# [Work required]
Print the rows from the line with "You are a computer-use" to the line with "Instruction: Switch to the Карты tab", reproducing each line exactly.

# [Supplied information]
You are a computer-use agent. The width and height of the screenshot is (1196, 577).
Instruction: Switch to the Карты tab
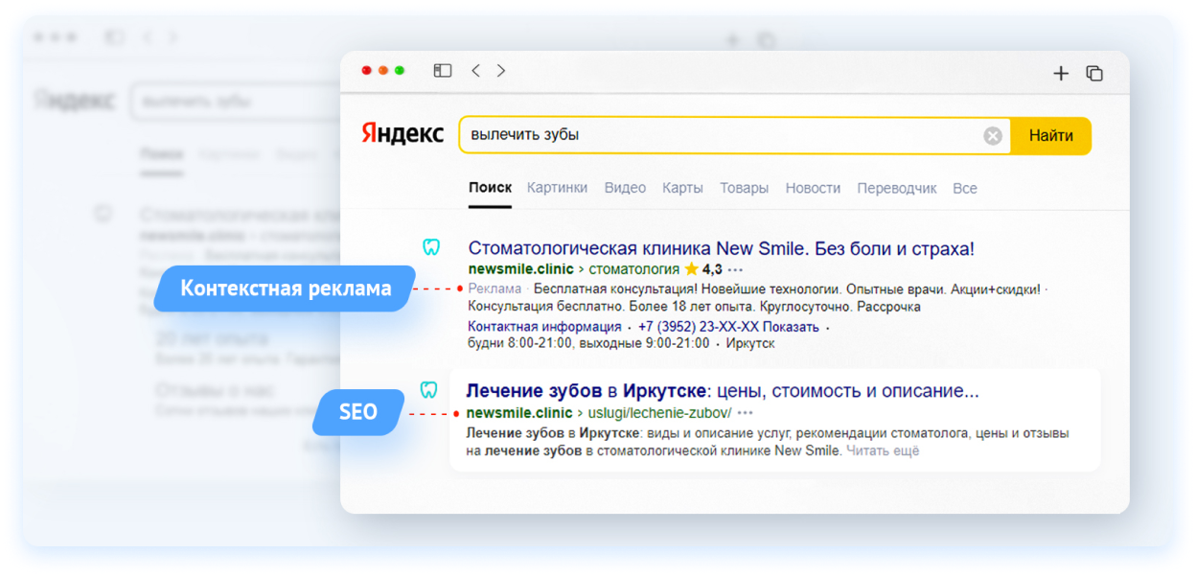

...

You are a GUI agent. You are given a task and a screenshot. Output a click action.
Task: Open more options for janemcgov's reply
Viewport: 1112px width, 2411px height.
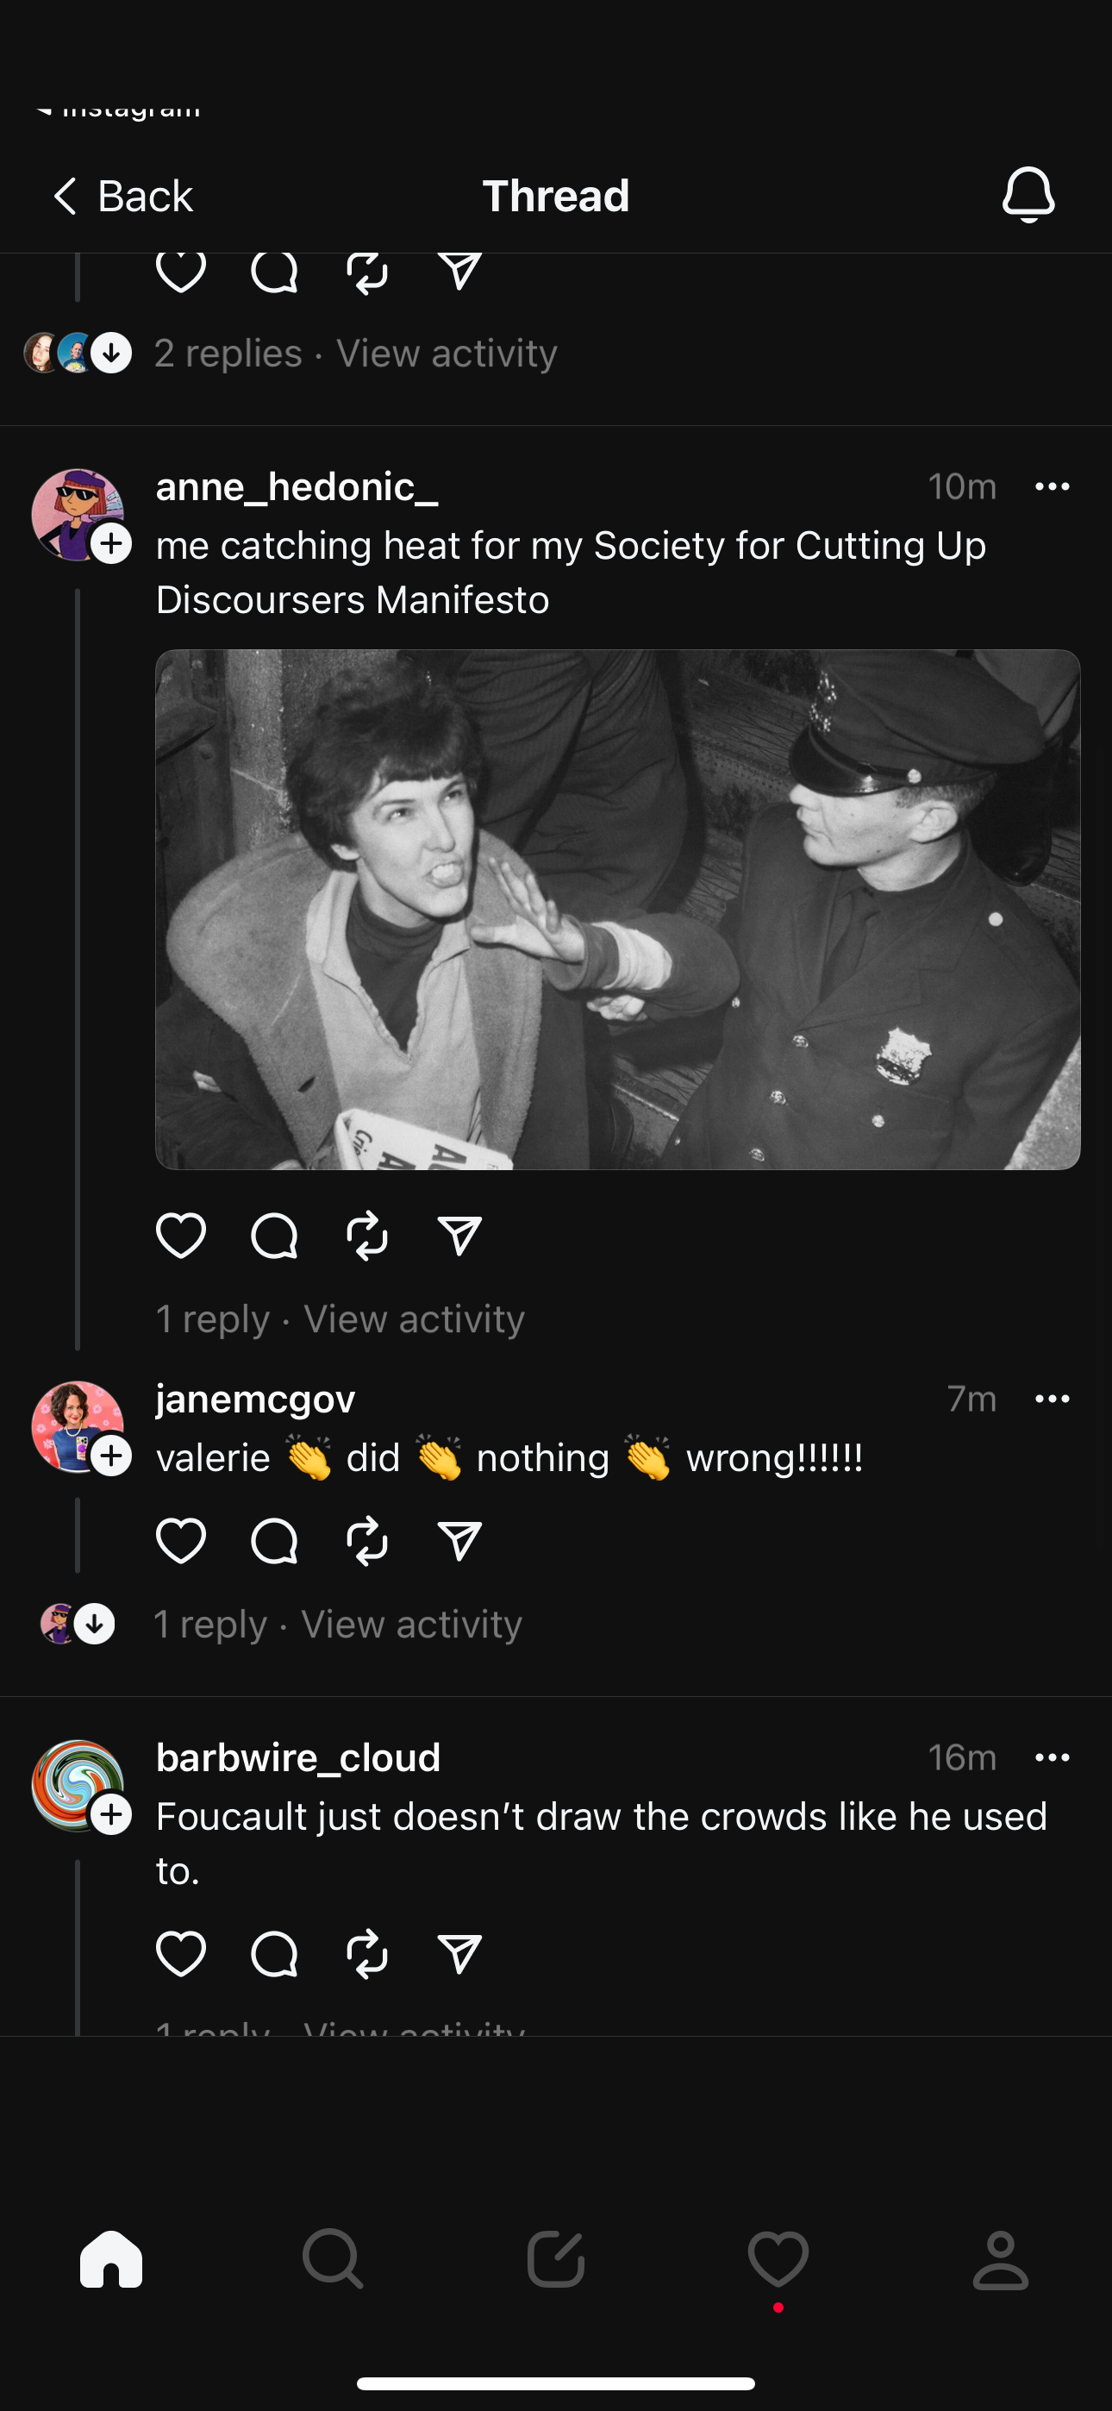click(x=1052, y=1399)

# [Exercise answer]
You are a computer-use agent. The width and height of the screenshot is (1196, 577).
Instruction: Switch to the Карты tab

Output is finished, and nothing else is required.